IBM HandShaker (also known as Connect Commander or simply CN) is a file manager for the DOS operating system, developed in 1991. It supported both Russian and English user interfaces, featured a built-in screensaver, and was widely used by professional programmers as a replacement for DOS Shell, due to its numerous extended capabilities.

== History ==
The software was developed in Kharkiv, Ukraine, by programmers Yan Balter and Dmitry Orlov starting in 1991. The final version of IBM HandShaker (7.5) was released in 1999, and an alternate version under the name Connect Commander (8.0) appeared in 2001. The last version of Connect Commander was released in December 2005.

== Description ==
Initially conceived as an integrated development environment for embedded systems and hardware programming, IBM HandShaker eventually became a file manager featuring a primitive built-in scripting language and debugger.

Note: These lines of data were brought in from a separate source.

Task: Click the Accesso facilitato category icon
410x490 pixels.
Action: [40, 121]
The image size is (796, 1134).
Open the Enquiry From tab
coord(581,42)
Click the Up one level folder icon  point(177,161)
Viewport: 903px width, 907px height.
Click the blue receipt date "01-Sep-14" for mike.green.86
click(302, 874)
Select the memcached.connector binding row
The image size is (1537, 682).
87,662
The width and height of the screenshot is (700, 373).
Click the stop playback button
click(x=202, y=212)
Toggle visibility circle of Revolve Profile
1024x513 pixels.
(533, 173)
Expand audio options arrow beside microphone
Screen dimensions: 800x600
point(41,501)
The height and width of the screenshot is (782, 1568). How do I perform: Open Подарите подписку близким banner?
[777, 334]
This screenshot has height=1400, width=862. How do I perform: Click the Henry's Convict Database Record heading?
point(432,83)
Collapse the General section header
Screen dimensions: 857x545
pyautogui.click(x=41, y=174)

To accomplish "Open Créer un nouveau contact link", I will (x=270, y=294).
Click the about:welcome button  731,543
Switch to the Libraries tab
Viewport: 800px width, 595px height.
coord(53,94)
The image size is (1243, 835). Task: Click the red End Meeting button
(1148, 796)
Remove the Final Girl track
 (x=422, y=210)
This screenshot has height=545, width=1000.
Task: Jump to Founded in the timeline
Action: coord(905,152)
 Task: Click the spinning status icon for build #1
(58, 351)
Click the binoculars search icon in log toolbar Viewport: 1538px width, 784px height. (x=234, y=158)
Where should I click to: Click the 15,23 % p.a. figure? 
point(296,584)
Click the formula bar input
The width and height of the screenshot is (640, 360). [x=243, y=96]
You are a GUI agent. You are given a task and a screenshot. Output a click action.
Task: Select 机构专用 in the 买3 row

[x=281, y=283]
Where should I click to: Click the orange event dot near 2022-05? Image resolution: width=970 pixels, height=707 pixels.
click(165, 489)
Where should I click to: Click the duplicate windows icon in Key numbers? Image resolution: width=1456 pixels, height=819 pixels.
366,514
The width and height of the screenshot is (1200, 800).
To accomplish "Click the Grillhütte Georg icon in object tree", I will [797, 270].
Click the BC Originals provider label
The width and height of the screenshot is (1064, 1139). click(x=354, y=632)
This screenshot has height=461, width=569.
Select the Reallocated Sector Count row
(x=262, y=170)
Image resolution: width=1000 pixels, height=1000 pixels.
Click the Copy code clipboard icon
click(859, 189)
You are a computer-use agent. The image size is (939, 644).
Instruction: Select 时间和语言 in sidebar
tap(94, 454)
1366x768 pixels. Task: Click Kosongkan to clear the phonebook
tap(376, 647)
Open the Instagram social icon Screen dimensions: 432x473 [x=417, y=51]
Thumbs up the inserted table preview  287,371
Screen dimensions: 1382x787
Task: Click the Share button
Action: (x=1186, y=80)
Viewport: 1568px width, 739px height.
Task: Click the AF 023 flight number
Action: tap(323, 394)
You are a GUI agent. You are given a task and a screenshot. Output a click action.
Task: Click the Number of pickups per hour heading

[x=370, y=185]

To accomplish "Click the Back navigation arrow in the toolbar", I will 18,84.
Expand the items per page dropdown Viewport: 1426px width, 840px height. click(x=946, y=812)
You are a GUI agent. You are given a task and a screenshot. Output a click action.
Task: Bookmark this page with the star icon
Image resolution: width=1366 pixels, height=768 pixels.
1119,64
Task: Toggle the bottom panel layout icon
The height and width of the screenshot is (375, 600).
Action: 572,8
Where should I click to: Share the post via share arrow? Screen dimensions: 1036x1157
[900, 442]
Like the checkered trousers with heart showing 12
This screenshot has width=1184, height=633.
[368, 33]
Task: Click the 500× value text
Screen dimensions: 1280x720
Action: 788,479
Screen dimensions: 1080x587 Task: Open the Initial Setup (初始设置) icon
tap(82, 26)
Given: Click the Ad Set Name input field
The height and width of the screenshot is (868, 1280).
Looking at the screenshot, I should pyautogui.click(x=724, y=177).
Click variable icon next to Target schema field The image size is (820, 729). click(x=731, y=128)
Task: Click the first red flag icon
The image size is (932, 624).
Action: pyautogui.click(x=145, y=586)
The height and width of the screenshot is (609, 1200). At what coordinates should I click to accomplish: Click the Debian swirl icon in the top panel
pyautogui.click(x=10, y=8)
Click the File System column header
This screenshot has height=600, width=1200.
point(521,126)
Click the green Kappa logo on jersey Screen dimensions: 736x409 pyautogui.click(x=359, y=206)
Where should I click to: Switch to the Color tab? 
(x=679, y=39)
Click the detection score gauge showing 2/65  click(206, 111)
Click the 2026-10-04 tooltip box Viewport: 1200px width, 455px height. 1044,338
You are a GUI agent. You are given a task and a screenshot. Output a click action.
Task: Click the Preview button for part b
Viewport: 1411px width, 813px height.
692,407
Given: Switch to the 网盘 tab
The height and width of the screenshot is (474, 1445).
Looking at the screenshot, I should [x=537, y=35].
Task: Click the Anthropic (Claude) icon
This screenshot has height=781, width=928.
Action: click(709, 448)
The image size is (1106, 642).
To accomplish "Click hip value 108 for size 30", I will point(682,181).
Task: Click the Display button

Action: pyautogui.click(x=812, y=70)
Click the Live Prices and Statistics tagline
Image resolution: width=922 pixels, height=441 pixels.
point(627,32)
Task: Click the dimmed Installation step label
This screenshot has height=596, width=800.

Like DOS Navigator, it was written in Turbo Pascal using the Turbo Vision framework.

== Features ==
- File manager in the style of Norton Commander, with advanced support for treating directories as files and archives as directories. (Note: Features included optimal file placement when copying to removable media, file splitting, flexible file panel resizing, auto-adjustment of the directory tree, file selection retention, advanced search across disks and inside archives by mask, size, date, attributes, or content, file operations on search results, color highlighting and sorting by masks, directory tree flattening, history of all input strings, launcher system based on file masks, and external viewer configuration.)
- Multi-window text editor comparable to MultiEdit;
- Multi-window hex editor;
- dBase-compatible database support with regex-based search, field editing, record deletion, memo field viewing (text and hex), clipboard interaction;
- Compiler for the internal scripting language to control the text editor and terminal emulator;
- Keyboard macro editor;
- Terminal emulator with ANSI.SYS compatibility and background operation;
- Phonebook with modem-based autodialing;
- Auxiliary tools (programmer's calculator, disassembler, memory editor, alarm clock, calendar, ASCII table, background printing system with customizable fonts, CD player);
- Context-sensitive, extensible help system with regex search, cross-file linking, custom help file creation, and program launching from help entries;
- Program settings menu (color schemes, working directories, keyboard and mouse modes, and many other options);
- HTML viewer with hyperlink navigation and automatic conversion between code pages (e.g., CP866, Windows-1251, KOI8-R).